PROVIDED MATERIAL:
---*---

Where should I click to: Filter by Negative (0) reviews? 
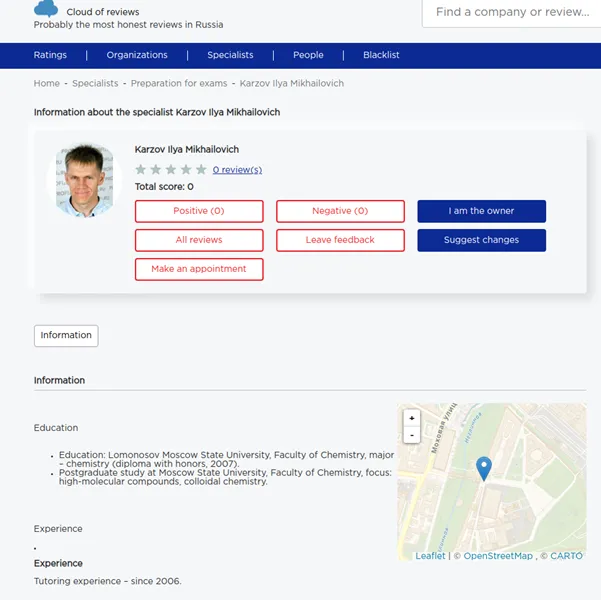[x=340, y=211]
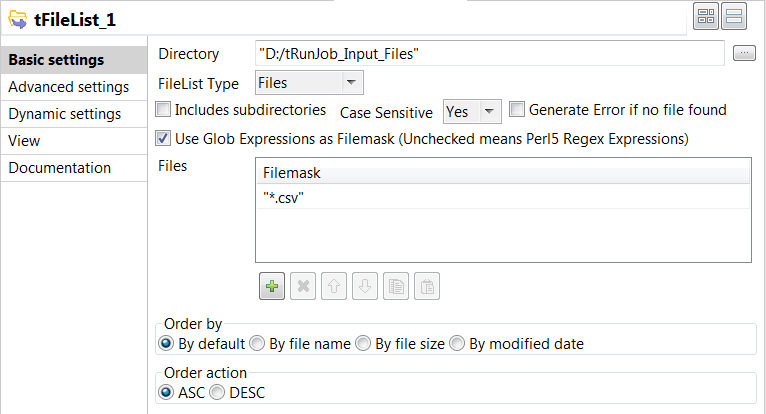Click the Directory path input field

click(488, 54)
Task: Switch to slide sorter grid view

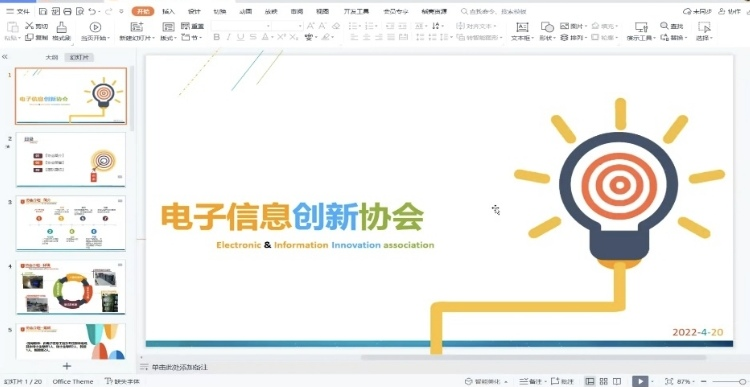Action: point(604,381)
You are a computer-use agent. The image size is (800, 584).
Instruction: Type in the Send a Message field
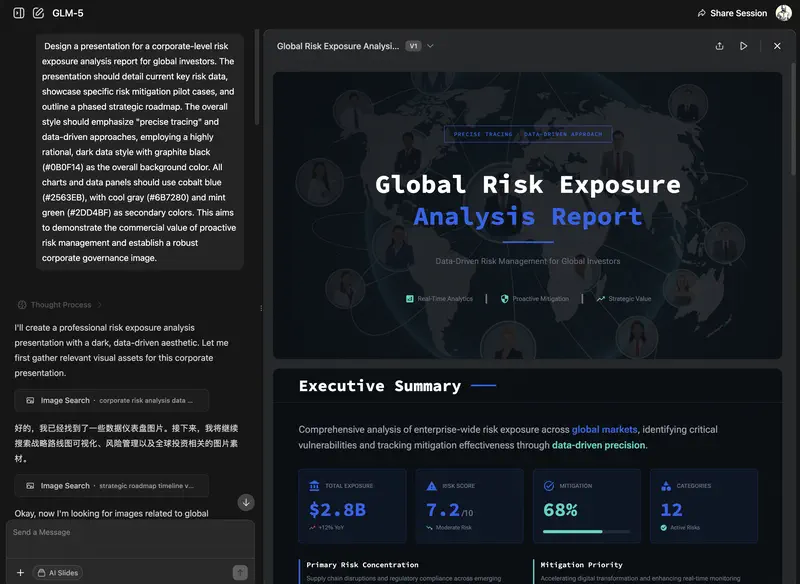128,533
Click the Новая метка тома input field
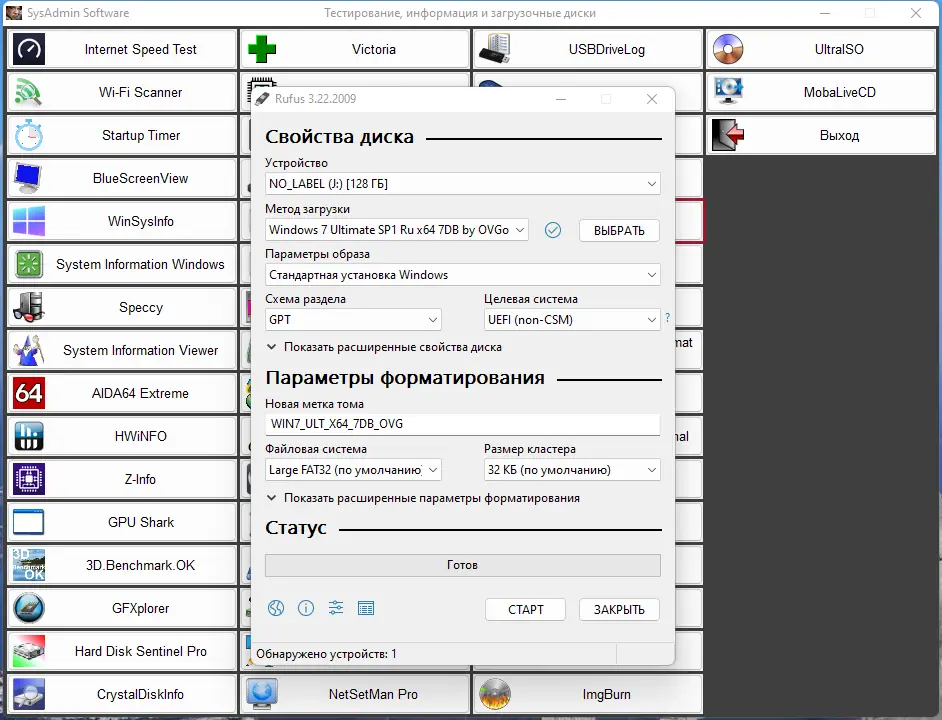Viewport: 942px width, 720px height. [x=462, y=423]
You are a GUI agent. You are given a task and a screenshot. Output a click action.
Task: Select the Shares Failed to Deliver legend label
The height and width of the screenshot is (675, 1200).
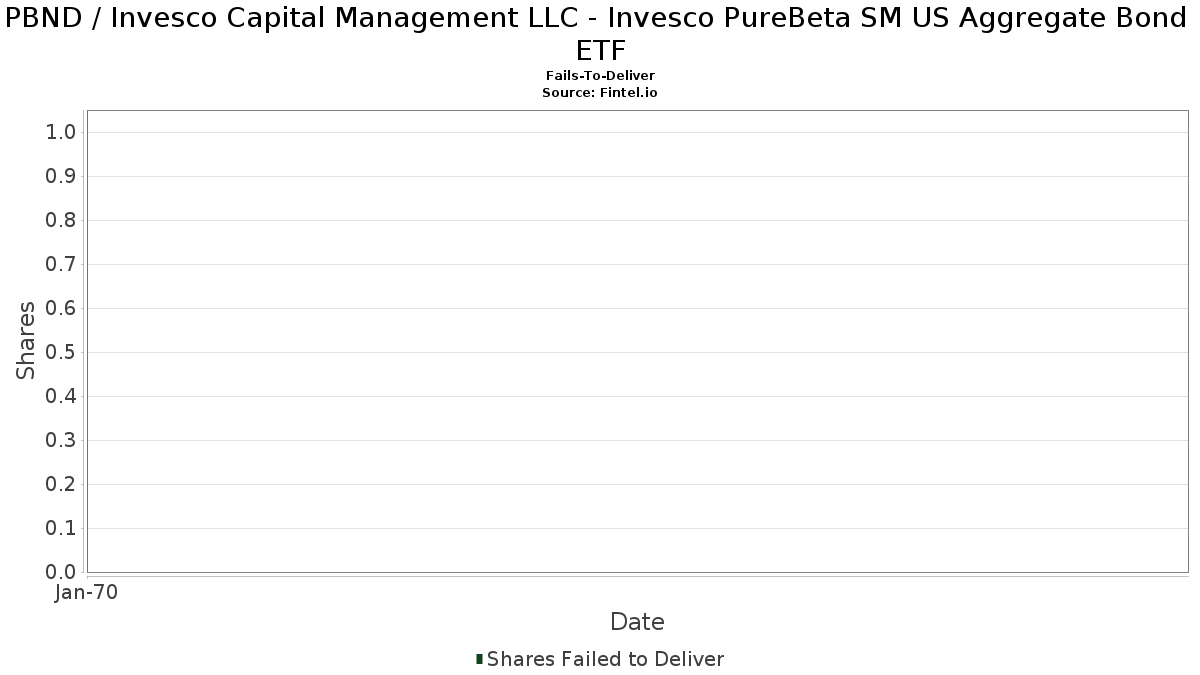(605, 659)
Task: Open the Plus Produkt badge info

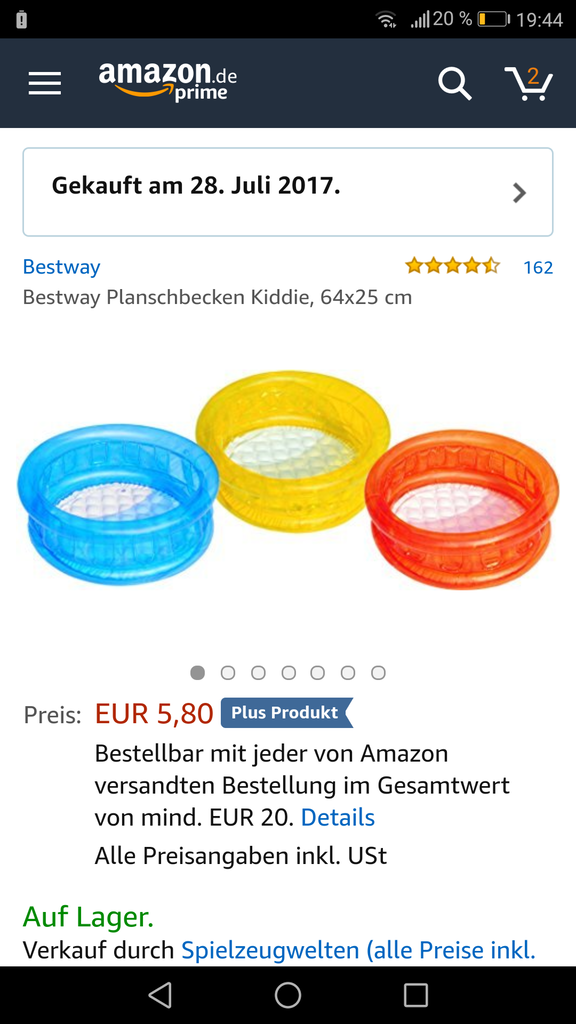Action: click(287, 712)
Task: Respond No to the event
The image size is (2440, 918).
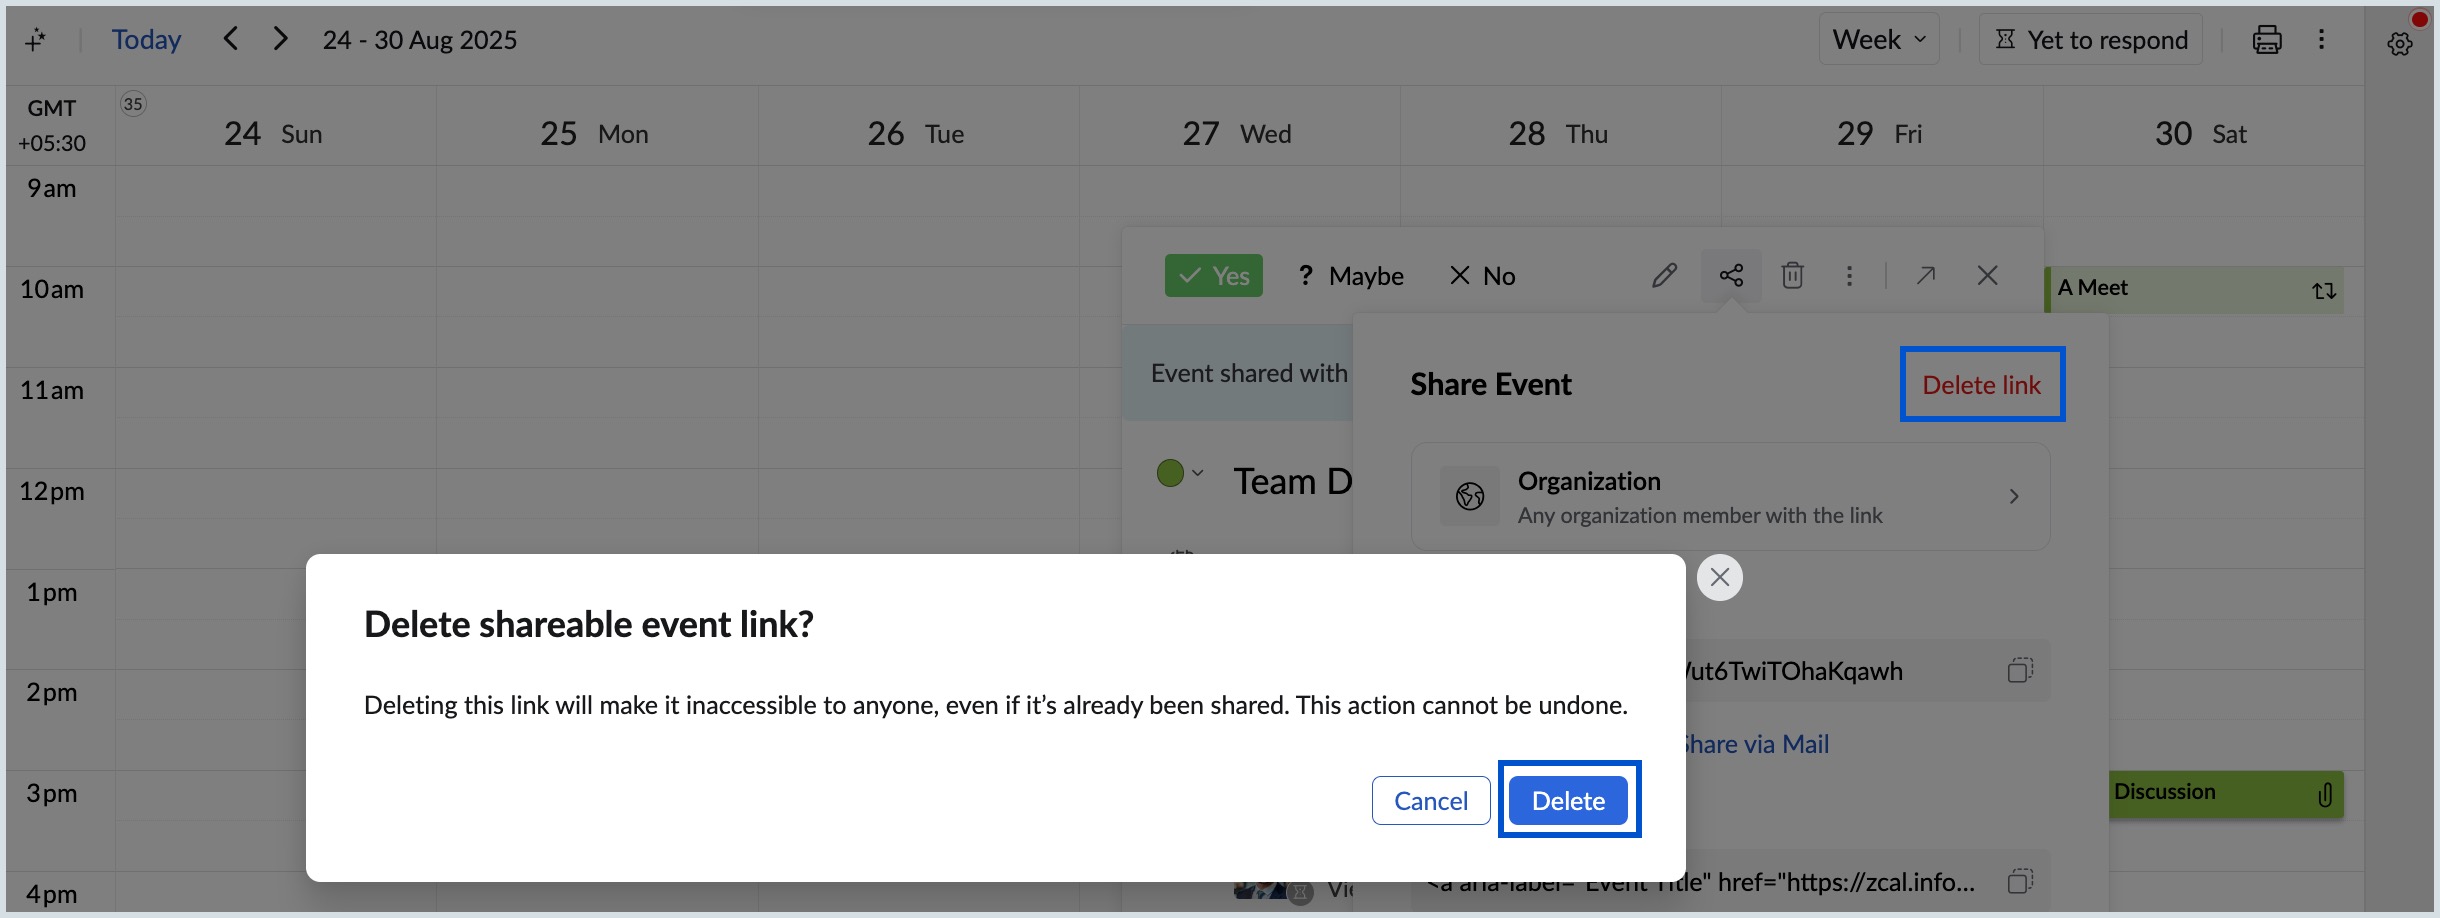Action: click(1482, 275)
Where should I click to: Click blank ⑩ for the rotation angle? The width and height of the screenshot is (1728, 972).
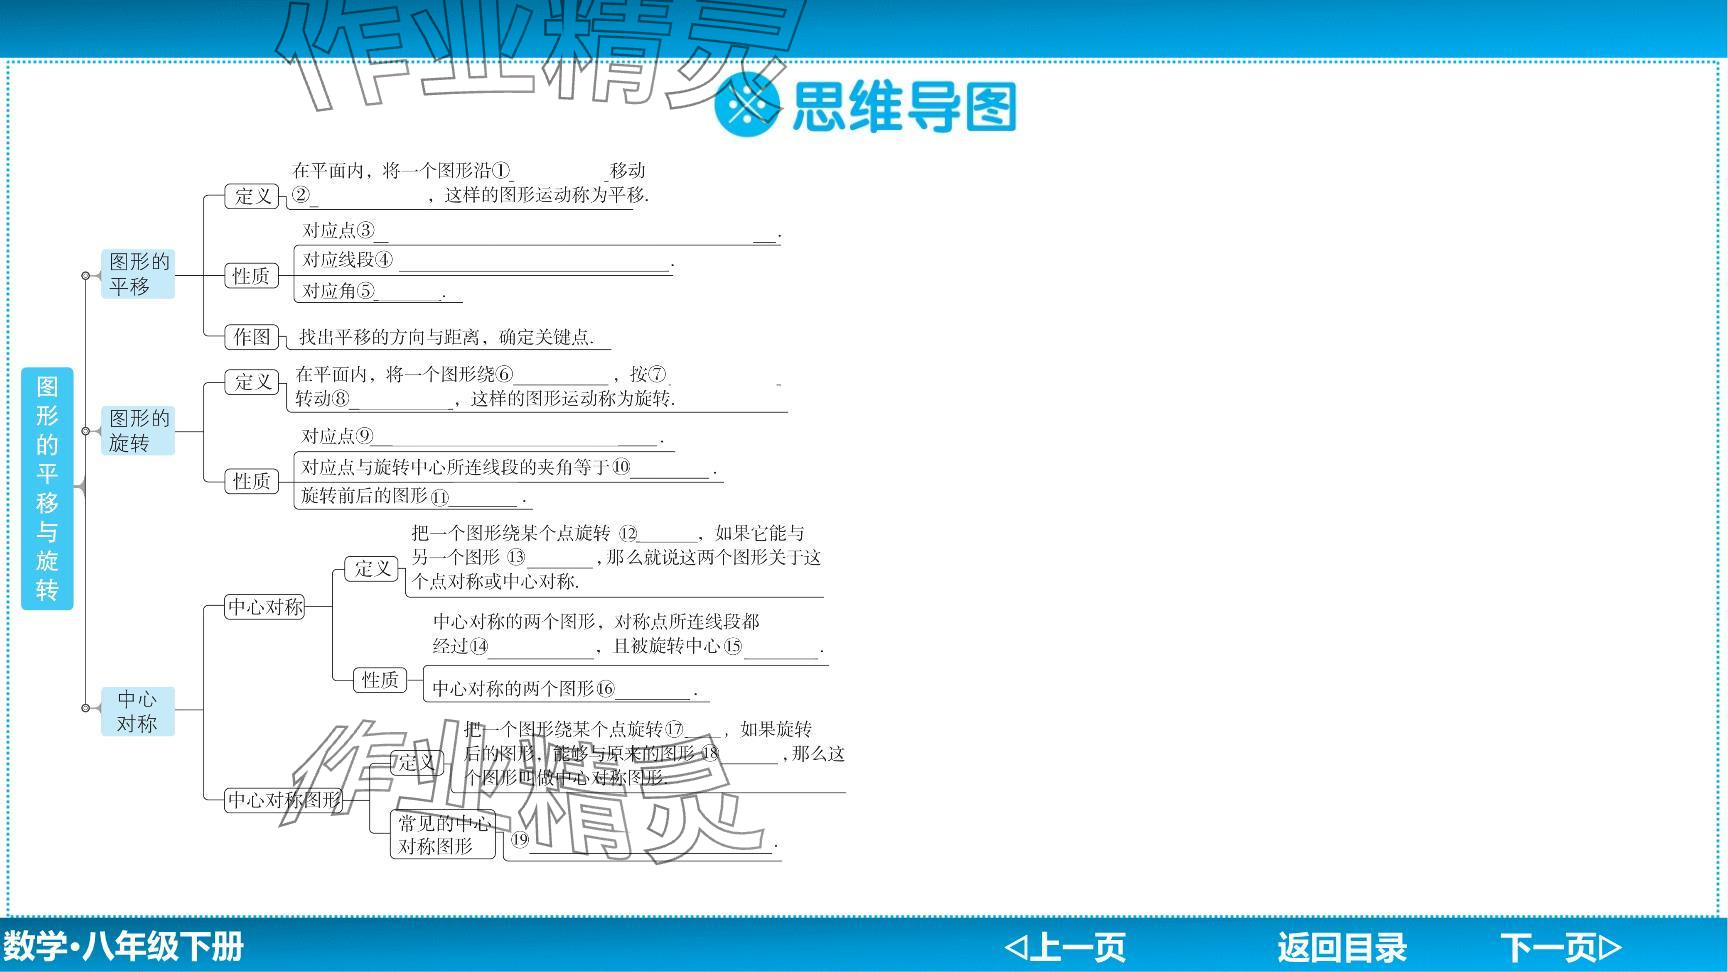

---*---

Copy the lines starting at the line that contains "Task: Open the Plus Produkt badge info" and running to the final line of the entries, inclusive; omit all pictures.

Task: Open the Plus Produkt badge info

Action: click(287, 712)
Task: Respond No to the event
The image size is (2440, 918).
Action: click(1482, 275)
Where should I click to: Click blank ⑩ for the rotation angle? The width and height of the screenshot is (1728, 972).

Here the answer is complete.